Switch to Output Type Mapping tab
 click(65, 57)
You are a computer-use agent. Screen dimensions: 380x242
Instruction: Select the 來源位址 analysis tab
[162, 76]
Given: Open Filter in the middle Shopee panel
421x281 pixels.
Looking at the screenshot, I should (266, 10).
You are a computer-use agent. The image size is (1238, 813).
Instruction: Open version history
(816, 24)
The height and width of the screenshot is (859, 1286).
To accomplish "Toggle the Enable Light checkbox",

---

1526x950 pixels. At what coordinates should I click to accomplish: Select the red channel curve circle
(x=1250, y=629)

INSTRUCTIONS FOR THE TASK: Count the lines of the material above that contain the string "agent", treating uppercase and lowercase as different, and give only the number.

REPLY TO THE TASK: 2